Abuses against journalists and newspapers are “still ongoing” and “systematic”, the Association for Freedom of Thought and Expression (AFTE) said on Monday, in criticism of the recent decision to shut down the Freedom and Justice Party’s newspaper.
AFTE said the decision to shut down the newspaper is illegal and described it as a “blatant assault on freedom of expression”.
The Ministry of Interior had announced on Thursday the shutdown of the paper, which was published on behalf of the Muslim Brotherhood’s political arm. The decision came one day after the government labelled the Brotherhood a terrorist organisation.
“There has been no judicial decision banning the Freedom and Justice Party, so its headquarters or newspaper cannot be shutdown,” AFTE said, adding that Egyptian law stipulates that only the Political Parties Affairs Committee has the right to shut down a partisan newspaper.
AFTE said this decision had come in spite of the fact that the newspaper was licensed and distributed legally, while describing the shutdown as an aggression on the rights of journalists working at the newspaper.
On Saturday, journalists from the newspaper protested outside the Press Syndicate calling on the syndicate to intervene and reverse the decision. The Press Syndicate has condemned the shutdown of the paper, stating that the paper is produced and distributed on behalf of a “legitimate and active political party”.

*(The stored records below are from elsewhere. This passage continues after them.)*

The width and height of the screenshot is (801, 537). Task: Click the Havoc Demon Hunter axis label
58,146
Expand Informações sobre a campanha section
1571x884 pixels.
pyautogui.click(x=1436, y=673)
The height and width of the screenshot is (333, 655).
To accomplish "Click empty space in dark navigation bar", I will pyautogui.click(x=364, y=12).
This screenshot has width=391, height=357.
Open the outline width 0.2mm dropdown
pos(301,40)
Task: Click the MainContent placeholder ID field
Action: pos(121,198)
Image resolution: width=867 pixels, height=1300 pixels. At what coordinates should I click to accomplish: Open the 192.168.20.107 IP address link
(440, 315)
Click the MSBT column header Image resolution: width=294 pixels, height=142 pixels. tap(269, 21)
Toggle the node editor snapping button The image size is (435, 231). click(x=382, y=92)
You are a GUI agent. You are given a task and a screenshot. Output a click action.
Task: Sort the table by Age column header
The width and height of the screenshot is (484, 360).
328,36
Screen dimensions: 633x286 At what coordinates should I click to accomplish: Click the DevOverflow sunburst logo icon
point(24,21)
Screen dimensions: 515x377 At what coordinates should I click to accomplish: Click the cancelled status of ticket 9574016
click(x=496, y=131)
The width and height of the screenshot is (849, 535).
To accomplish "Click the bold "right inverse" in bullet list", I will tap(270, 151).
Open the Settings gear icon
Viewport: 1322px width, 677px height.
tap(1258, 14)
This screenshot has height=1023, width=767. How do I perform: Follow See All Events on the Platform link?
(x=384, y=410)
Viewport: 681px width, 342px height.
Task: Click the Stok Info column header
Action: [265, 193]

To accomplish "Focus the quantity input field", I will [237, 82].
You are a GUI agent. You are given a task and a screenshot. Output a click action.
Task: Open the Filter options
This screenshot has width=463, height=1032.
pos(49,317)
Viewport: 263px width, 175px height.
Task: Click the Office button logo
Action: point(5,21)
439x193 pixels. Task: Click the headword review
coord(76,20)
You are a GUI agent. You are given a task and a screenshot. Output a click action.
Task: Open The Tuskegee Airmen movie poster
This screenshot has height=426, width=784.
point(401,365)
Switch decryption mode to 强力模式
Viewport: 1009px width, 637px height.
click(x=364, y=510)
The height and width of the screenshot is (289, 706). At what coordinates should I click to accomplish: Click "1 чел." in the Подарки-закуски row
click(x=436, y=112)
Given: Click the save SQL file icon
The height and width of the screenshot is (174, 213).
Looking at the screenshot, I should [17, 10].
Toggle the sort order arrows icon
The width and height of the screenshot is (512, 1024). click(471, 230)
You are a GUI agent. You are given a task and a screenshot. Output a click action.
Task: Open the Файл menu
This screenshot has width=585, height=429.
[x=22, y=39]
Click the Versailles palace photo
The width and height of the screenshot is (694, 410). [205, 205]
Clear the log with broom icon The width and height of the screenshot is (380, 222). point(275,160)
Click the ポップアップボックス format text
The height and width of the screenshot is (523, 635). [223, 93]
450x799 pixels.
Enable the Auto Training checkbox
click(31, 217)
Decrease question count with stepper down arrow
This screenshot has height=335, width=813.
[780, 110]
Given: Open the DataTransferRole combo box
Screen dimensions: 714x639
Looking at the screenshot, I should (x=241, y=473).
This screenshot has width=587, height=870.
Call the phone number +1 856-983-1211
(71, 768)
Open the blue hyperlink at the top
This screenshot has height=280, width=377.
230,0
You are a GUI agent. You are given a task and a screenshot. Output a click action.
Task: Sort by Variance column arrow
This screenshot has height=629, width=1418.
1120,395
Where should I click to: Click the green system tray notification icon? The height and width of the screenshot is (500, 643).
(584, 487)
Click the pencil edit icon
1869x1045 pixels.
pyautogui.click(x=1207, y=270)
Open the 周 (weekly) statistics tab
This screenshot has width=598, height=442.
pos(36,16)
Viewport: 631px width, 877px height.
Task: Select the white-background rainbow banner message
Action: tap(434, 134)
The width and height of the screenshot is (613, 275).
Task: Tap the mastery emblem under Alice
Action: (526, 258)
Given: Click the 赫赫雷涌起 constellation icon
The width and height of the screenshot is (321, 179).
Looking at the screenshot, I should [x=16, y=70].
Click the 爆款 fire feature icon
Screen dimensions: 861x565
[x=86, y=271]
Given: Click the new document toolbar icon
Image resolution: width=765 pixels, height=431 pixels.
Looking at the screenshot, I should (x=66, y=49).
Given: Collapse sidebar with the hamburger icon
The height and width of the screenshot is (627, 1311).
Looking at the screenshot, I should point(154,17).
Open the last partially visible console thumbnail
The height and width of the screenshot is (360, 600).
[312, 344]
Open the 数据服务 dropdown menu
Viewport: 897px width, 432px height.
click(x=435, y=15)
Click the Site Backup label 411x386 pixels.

The Ministry of Interior, in coordination with state owned Al-Ahram, which prints the newspaper, implemented the decision and confiscated the printed issue for Thursday, 26 December.
AFTE said the decision is an unprecedented disregard of the Press Law, which immunises the press in the face of the executive authority by giving the power to confiscate or revoke the licensing of newspapers to the judicial authority “in exceptional cases”.
On Sunday night, four journalists working for Al Jazeera were detained on charges of publishing information “harmful to national security” and meeting with members of the Brotherhood.
Journalists are also facing increasing risks of violence by “demonstrators, security forces and ordinary citizens”. At least eight journalists were assaulted while covering protests on Friday, the Arab Network for Human Rights Information said.
In its annual report on Monday, the Committee to Protect Journalists named Syria, Iraq and Egypt as the year’s most deadly environments for journalists.